• **Direction 1**:
Write out the collected data entries exactly, from the line with "Viewport: 627px width, 589px height." through the end of the entries.

>> begin Provided text

MUGHAL EMPIRE -BABAR
The Mughal emperors were Central Asian Turks from Uzbekistan, who claimed direct descent from both Genghis Khan (through his son Chagatai Khan) and Timur. At the height of their power in the late 17th and early 18th centuries, they controlled much of the Indian subcontinent, extending from Bengal in the east to Kabul & Sindh in the west, Kashmir in the north to the Kaveri basin in the south.
The name Mughal is derived from the original homelands of the Timurids, the Central Asian steppes once conquered by Genghis Khan and hence known as Moghulistan, "Land of Mongols". Although early Mughals spoke the Chagatai language and maintained some Turko-Mongol practices, they became essentially Persianized and transferred the Persian literary and high culture to India, thus forming the base for the Indo-Persian culture and the spread of Islam in South Asia.

>> end Provided text
>> begin Given data

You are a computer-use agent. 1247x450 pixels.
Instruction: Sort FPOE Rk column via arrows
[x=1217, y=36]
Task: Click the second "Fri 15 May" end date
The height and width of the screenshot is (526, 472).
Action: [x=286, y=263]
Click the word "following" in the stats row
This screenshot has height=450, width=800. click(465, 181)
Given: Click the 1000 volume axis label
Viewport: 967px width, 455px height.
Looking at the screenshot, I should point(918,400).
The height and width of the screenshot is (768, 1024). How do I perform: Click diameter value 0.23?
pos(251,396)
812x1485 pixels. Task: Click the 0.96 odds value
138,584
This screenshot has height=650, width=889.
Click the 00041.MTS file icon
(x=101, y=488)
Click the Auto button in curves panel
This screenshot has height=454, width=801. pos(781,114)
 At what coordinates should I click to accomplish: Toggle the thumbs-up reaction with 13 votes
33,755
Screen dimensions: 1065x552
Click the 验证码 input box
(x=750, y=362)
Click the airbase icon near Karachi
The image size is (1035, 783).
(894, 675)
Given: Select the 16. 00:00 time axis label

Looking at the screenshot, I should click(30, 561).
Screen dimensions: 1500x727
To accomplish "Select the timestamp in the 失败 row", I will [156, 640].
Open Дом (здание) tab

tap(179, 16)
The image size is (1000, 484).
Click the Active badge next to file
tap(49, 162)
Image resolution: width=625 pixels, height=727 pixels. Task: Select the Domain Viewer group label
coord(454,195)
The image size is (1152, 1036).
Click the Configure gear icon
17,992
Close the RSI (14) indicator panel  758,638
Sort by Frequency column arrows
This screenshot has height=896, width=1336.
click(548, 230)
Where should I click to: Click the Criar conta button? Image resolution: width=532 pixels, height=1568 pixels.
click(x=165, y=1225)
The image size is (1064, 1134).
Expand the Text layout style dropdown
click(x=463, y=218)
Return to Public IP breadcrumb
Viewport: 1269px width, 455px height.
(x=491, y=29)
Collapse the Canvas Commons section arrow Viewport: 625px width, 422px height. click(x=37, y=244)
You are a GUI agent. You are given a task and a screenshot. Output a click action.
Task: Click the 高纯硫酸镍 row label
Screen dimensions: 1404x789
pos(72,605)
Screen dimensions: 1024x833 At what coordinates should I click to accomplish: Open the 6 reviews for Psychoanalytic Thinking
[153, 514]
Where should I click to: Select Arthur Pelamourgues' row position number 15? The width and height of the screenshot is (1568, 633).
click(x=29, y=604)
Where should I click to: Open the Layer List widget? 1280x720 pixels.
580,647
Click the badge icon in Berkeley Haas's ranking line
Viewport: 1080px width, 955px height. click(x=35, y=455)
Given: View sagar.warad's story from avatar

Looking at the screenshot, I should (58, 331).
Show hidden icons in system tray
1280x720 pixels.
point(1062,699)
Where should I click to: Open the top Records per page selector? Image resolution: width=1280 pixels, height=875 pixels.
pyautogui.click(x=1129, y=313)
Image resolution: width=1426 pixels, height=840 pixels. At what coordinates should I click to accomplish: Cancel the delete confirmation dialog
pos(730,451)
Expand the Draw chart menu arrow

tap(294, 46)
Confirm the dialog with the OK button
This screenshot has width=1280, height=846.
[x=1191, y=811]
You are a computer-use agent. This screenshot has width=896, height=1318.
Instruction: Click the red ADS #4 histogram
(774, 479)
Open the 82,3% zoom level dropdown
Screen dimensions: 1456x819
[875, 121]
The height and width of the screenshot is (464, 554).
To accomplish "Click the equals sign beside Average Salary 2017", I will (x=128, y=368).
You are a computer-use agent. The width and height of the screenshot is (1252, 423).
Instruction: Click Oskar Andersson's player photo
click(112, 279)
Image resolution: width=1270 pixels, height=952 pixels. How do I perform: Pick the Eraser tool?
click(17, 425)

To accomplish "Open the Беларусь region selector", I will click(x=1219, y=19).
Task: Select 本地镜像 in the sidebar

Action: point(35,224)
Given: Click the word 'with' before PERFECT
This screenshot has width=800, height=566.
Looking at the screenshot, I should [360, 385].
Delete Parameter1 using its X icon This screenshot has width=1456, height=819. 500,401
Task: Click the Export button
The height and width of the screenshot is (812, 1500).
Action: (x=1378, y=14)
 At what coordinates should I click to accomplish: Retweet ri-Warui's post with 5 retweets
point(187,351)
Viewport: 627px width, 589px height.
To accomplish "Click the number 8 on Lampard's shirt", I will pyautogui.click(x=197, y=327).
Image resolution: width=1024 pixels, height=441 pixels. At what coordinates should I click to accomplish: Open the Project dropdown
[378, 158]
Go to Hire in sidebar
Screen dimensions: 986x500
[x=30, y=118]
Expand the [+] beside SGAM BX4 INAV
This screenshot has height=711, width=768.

>> end Given data

• **Direction 2**:
In the text on the Mughal Empire, what does the name Moghulistan mean?

• **Correct response 1**:
Viewport: 627px width, 589px height.
To accomplish "Click the number 8 on Lampard's shirt", I will pyautogui.click(x=197, y=327).
Image resolution: width=1024 pixels, height=441 pixels. At what coordinates should I click to accomplish: Open the Project dropdown
[378, 158]
Go to Hire in sidebar
Screen dimensions: 986x500
[x=30, y=118]
Expand the [+] beside SGAM BX4 INAV
This screenshot has height=711, width=768.

• **Correct response 2**:
Land of Mongols